Interbody Fusion Rate in Extreme Lateral Interbody Fusion Surgery: A Proposal of Classification
Presented at SMISS Annual Forum 2018
By Luca Proietti
With Caterina Fumo , Luca Fresta , Andrea Perna MD, Ilaria Giannelli MD, Marco Renzi , Francesco Ciro Tamburrelli ,
Disclosures: Luca Proietti None Caterina Fumo None, Luca Fresta None, Andrea Perna MD None, Ilaria Giannelli MD None, Marco Renzi None, Francesco Ciro Tamburrelli None,
The main objectives of the lateral transpsoas approach to the thoracic and lumbar spine, also known as extreme lateral interbody fusion (XLIF), are the correction of the deformity and the interbody fusion with the use of wide footprint cages. In literature there is vagueness about classification of the lumbar interbody fusion rate yet.
We have elaborated a topographic method of classification based on the individuation of bony bridges between vertebral body endplates both inside the cage and around it. The aim of this work is to show our idea and the results of a preliminary study on 43 patients treated with XLIF surgical procedure.
The fusion rate has been evaluated with multislice CT scan. Nine degrees of ossifications were identified on coronal plane and four on sagittal plane. On the basis of these results the fusion rate has been classified as complete, incomplete or pseudoarthrosis. According to Pathria’s Criteria we analyzed joint articular surface degeneration on zygapophyseal joint. 43 patients with degenerative lumbar spine disease were included, with an average follow-up of 22.3 (12-53) months, from 2011 to 2018. 63 interbody cages were implanted, 1 (one) was used in every surgical procedure at least. Pre-operative and at least 12 months post- operative multislice computed tomography (MS-TC) were prescribed for all of them.
We identified a complete fusion of interbody space in 12,3% of the levels instrumented, in 72,5% an incomplete fusion, in 15,2% no bony bridges were founded between the superior and the inferior vertebral body endplate like pseudoarthrosis.

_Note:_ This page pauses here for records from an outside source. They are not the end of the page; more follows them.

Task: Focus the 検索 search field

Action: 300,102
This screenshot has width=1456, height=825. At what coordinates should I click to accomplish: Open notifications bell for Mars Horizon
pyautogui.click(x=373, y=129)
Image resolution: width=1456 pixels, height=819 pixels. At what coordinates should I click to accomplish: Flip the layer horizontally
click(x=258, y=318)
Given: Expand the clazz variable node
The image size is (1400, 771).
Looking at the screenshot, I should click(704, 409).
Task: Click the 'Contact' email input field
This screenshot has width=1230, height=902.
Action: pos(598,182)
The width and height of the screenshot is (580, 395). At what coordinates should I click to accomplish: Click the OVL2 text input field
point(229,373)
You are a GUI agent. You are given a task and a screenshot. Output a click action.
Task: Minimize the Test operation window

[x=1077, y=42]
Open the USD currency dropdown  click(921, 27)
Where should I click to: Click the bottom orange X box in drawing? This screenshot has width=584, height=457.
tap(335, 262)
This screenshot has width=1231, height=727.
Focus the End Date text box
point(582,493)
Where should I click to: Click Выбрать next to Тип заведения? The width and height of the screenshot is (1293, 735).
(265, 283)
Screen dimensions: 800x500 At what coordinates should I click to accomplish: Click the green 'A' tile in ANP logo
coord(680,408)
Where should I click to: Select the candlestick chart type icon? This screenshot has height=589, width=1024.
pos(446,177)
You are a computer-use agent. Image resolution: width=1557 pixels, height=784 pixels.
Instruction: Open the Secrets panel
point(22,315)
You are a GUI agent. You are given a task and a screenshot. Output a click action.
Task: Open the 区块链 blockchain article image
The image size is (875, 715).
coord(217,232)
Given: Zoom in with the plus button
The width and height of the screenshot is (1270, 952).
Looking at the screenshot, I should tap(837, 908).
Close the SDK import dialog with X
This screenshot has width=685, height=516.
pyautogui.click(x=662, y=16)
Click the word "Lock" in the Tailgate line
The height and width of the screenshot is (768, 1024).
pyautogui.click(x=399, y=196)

The therapeutic success of mininvasive antero-lateral surgical approaches are due to the primary mechanical stability of the vertebral unity of movement treated, reached with the instrumentation used, even if it is difficult to recognize a secondary stability due to the complete bony fusion between vertebral body endplates. Our objective is to establish a universal and effective method to identify interbody fusion rate after at least one year from XLIF surgical procedure.